> [BRIEF] Please repeat each line of the data exactly, with nothing left out.

> [Dataset entries]
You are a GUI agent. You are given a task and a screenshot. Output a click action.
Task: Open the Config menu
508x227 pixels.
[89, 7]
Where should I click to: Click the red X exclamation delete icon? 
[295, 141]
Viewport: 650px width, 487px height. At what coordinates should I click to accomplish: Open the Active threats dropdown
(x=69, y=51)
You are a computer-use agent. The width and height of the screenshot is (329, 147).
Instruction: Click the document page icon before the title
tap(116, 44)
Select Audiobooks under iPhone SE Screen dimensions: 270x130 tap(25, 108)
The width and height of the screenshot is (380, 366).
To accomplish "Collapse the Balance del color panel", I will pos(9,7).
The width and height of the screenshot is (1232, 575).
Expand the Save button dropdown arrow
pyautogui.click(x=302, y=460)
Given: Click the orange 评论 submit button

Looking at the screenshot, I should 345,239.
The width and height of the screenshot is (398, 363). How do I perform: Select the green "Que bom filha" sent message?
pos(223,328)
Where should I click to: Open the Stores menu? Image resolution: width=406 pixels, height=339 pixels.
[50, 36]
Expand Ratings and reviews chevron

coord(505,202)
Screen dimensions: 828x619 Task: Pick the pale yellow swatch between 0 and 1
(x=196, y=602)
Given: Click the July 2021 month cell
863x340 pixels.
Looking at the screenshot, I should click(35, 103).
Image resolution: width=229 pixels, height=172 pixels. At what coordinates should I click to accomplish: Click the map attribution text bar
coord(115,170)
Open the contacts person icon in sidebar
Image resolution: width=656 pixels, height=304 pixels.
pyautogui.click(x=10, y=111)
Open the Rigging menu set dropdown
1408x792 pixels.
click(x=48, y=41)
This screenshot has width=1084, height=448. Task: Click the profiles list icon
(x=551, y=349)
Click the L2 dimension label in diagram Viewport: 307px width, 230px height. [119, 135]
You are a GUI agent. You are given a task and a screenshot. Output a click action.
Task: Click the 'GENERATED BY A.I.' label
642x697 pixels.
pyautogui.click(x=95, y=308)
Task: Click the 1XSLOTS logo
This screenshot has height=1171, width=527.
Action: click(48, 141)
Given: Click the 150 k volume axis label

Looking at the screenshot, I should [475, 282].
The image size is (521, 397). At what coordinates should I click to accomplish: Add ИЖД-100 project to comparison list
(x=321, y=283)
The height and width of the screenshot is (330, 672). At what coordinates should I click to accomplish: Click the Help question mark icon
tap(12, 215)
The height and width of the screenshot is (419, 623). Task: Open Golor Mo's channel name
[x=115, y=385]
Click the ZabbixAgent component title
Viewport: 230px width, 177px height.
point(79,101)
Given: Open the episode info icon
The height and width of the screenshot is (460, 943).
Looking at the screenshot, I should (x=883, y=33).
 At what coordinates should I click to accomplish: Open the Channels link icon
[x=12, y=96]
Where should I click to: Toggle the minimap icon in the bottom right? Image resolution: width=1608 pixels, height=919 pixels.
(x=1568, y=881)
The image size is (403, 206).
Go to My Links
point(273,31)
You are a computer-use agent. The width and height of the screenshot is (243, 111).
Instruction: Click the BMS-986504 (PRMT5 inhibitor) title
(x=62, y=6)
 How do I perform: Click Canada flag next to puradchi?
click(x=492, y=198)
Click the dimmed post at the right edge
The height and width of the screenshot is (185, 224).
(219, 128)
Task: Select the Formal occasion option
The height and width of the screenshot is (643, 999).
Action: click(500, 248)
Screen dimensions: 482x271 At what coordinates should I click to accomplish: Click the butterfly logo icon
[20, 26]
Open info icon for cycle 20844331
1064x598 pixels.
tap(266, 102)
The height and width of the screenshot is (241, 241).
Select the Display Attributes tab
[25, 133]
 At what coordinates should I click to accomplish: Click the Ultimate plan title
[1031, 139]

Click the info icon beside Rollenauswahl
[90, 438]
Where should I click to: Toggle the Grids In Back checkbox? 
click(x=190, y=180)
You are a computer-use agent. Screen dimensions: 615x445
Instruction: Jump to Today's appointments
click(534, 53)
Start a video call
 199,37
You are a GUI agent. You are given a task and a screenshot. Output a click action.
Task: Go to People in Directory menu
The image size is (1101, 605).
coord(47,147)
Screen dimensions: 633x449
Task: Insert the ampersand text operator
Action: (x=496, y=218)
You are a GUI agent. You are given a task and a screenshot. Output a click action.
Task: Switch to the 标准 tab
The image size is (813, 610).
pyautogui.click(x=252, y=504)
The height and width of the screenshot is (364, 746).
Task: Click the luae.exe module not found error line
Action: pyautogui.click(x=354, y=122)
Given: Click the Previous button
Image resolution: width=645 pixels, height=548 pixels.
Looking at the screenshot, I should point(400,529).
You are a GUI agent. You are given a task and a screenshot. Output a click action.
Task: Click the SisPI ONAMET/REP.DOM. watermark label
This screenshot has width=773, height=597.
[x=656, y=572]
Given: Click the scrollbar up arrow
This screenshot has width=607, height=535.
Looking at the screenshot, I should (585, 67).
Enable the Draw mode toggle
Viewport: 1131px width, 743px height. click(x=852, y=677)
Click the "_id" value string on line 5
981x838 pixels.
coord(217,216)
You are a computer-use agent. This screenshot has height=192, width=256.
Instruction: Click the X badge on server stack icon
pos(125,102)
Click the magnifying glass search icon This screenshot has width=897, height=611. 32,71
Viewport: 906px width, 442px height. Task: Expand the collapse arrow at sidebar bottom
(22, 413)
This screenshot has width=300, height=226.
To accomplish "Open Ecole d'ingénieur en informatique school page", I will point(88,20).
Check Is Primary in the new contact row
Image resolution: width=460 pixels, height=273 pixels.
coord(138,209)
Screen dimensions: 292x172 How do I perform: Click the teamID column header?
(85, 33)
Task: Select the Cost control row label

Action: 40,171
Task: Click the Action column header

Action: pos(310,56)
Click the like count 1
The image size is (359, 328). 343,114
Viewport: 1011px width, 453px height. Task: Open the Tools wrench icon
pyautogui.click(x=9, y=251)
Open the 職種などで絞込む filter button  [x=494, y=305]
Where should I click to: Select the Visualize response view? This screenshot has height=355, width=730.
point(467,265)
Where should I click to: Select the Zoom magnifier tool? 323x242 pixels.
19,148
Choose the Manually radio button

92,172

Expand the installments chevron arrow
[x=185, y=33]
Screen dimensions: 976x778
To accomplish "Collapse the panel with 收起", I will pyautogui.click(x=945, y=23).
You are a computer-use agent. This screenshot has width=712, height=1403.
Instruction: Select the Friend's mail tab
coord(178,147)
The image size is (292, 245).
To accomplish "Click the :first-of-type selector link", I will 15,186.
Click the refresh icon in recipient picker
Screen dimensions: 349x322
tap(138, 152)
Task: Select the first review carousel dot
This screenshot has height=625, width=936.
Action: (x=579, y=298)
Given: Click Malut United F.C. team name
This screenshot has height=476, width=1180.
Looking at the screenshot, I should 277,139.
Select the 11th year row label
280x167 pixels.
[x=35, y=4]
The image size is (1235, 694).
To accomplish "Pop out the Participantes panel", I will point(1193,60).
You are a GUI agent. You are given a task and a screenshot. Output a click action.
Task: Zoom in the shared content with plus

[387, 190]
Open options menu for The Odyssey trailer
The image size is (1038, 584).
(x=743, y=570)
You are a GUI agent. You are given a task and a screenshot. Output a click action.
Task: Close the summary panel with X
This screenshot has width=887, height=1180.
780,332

> [EXERCISE RESULT]
You are a GUI agent. You are given a task and a screenshot. Output a click action.
Task: Open the Config menu
508x227 pixels.
[89, 7]
Where should I click to: Click the red X exclamation delete icon? 
[295, 141]
Viewport: 650px width, 487px height. At what coordinates should I click to accomplish: Open the Active threats dropdown
(x=69, y=51)
You are a computer-use agent. The width and height of the screenshot is (329, 147).
Instruction: Click the document page icon before the title
tap(116, 44)
Select Audiobooks under iPhone SE Screen dimensions: 270x130 tap(25, 108)
The width and height of the screenshot is (380, 366).
To accomplish "Collapse the Balance del color panel", I will pos(9,7).
The width and height of the screenshot is (1232, 575).
Expand the Save button dropdown arrow
pyautogui.click(x=302, y=460)
Given: Click the orange 评论 submit button

Looking at the screenshot, I should 345,239.
The width and height of the screenshot is (398, 363). How do I perform: Select the green "Que bom filha" sent message?
pos(223,328)
Where should I click to: Open the Stores menu? Image resolution: width=406 pixels, height=339 pixels.
[50, 36]
Expand Ratings and reviews chevron

coord(505,202)
Screen dimensions: 828x619 Task: Pick the pale yellow swatch between 0 and 1
(x=196, y=602)
Given: Click the July 2021 month cell
863x340 pixels.
Looking at the screenshot, I should click(35, 103).
Image resolution: width=229 pixels, height=172 pixels. At what coordinates should I click to accomplish: Click the map attribution text bar
coord(115,170)
Open the contacts person icon in sidebar
Image resolution: width=656 pixels, height=304 pixels.
pyautogui.click(x=10, y=111)
Open the Rigging menu set dropdown
1408x792 pixels.
click(x=48, y=41)
This screenshot has width=1084, height=448. Task: Click the profiles list icon
(x=551, y=349)
Click the L2 dimension label in diagram Viewport: 307px width, 230px height. [119, 135]
You are a GUI agent. You are given a task and a screenshot. Output a click action.
Task: Click the 'GENERATED BY A.I.' label
642x697 pixels.
pyautogui.click(x=95, y=308)
Task: Click the 1XSLOTS logo
This screenshot has height=1171, width=527.
Action: click(48, 141)
Given: Click the 150 k volume axis label

Looking at the screenshot, I should [475, 282].
The image size is (521, 397). At what coordinates should I click to accomplish: Add ИЖД-100 project to comparison list
(x=321, y=283)
The height and width of the screenshot is (330, 672). At what coordinates should I click to accomplish: Click the Help question mark icon
tap(12, 215)
The height and width of the screenshot is (419, 623). Task: Open Golor Mo's channel name
[x=115, y=385]
Click the ZabbixAgent component title
Viewport: 230px width, 177px height.
point(79,101)
Given: Open the episode info icon
The height and width of the screenshot is (460, 943).
Looking at the screenshot, I should (x=883, y=33).
 At what coordinates should I click to accomplish: Open the Channels link icon
[x=12, y=96]
Where should I click to: Toggle the minimap icon in the bottom right? Image resolution: width=1608 pixels, height=919 pixels.
(x=1568, y=881)
The image size is (403, 206).
Go to My Links
point(273,31)
You are a computer-use agent. The width and height of the screenshot is (243, 111).
Instruction: Click the BMS-986504 (PRMT5 inhibitor) title
(x=62, y=6)
 How do I perform: Click Canada flag next to puradchi?
click(x=492, y=198)
Click the dimmed post at the right edge
The height and width of the screenshot is (185, 224).
(219, 128)
Task: Select the Formal occasion option
The height and width of the screenshot is (643, 999).
Action: click(500, 248)
Screen dimensions: 482x271 At what coordinates should I click to accomplish: Click the butterfly logo icon
[20, 26]
Open info icon for cycle 20844331
1064x598 pixels.
tap(266, 102)
The height and width of the screenshot is (241, 241).
Select the Display Attributes tab
[25, 133]
 At what coordinates should I click to accomplish: Click the Ultimate plan title
[1031, 139]

Click the info icon beside Rollenauswahl
[90, 438]
Where should I click to: Toggle the Grids In Back checkbox? 
click(x=190, y=180)
You are a computer-use agent. Screen dimensions: 615x445
Instruction: Jump to Today's appointments
click(534, 53)
Start a video call
 199,37
You are a GUI agent. You are given a task and a screenshot. Output a click action.
Task: Go to People in Directory menu
The image size is (1101, 605).
coord(47,147)
Screen dimensions: 633x449
Task: Insert the ampersand text operator
Action: (x=496, y=218)
You are a GUI agent. You are given a task and a screenshot. Output a click action.
Task: Switch to the 标准 tab
The image size is (813, 610).
pyautogui.click(x=252, y=504)
The height and width of the screenshot is (364, 746).
Task: Click the luae.exe module not found error line
Action: pyautogui.click(x=354, y=122)
Given: Click the Previous button
Image resolution: width=645 pixels, height=548 pixels.
Looking at the screenshot, I should point(400,529).
You are a GUI agent. You are given a task and a screenshot. Output a click action.
Task: Click the SisPI ONAMET/REP.DOM. watermark label
This screenshot has width=773, height=597.
[x=656, y=572]
Given: Click the scrollbar up arrow
This screenshot has width=607, height=535.
Looking at the screenshot, I should (585, 67).
Enable the Draw mode toggle
Viewport: 1131px width, 743px height. click(x=852, y=677)
Click the "_id" value string on line 5
981x838 pixels.
coord(217,216)
You are a computer-use agent. This screenshot has height=192, width=256.
Instruction: Click the X badge on server stack icon
pos(125,102)
Click the magnifying glass search icon This screenshot has width=897, height=611. 32,71
Viewport: 906px width, 442px height. Task: Expand the collapse arrow at sidebar bottom
(22, 413)
This screenshot has width=300, height=226.
To accomplish "Open Ecole d'ingénieur en informatique school page", I will point(88,20).
Check Is Primary in the new contact row
Image resolution: width=460 pixels, height=273 pixels.
coord(138,209)
Screen dimensions: 292x172 How do I perform: Click the teamID column header?
(85, 33)
Task: Select the Cost control row label

Action: 40,171
Task: Click the Action column header

Action: pos(310,56)
Click the like count 1
The image size is (359, 328). 343,114
Viewport: 1011px width, 453px height. Task: Open the Tools wrench icon
pyautogui.click(x=9, y=251)
Open the 職種などで絞込む filter button  [x=494, y=305]
Where should I click to: Select the Visualize response view? This screenshot has height=355, width=730.
point(467,265)
Where should I click to: Select the Zoom magnifier tool? 323x242 pixels.
19,148
Choose the Manually radio button

92,172

Expand the installments chevron arrow
[x=185, y=33]
Screen dimensions: 976x778
To accomplish "Collapse the panel with 收起", I will pyautogui.click(x=945, y=23).
You are a computer-use agent. This screenshot has width=712, height=1403.
Instruction: Select the Friend's mail tab
coord(178,147)
The image size is (292, 245).
To accomplish "Click the :first-of-type selector link", I will 15,186.
Click the refresh icon in recipient picker
Screen dimensions: 349x322
tap(138, 152)
Task: Select the first review carousel dot
This screenshot has height=625, width=936.
Action: (x=579, y=298)
Given: Click Malut United F.C. team name
This screenshot has height=476, width=1180.
Looking at the screenshot, I should 277,139.
Select the 11th year row label
280x167 pixels.
[x=35, y=4]
The image size is (1235, 694).
To accomplish "Pop out the Participantes panel", I will point(1193,60).
You are a GUI agent. You are given a task and a screenshot. Output a click action.
Task: Zoom in the shared content with plus

[387, 190]
Open options menu for The Odyssey trailer
The image size is (1038, 584).
(x=743, y=570)
You are a GUI agent. You are given a task and a screenshot. Output a click action.
Task: Close the summary panel with X
This screenshot has width=887, height=1180.
780,332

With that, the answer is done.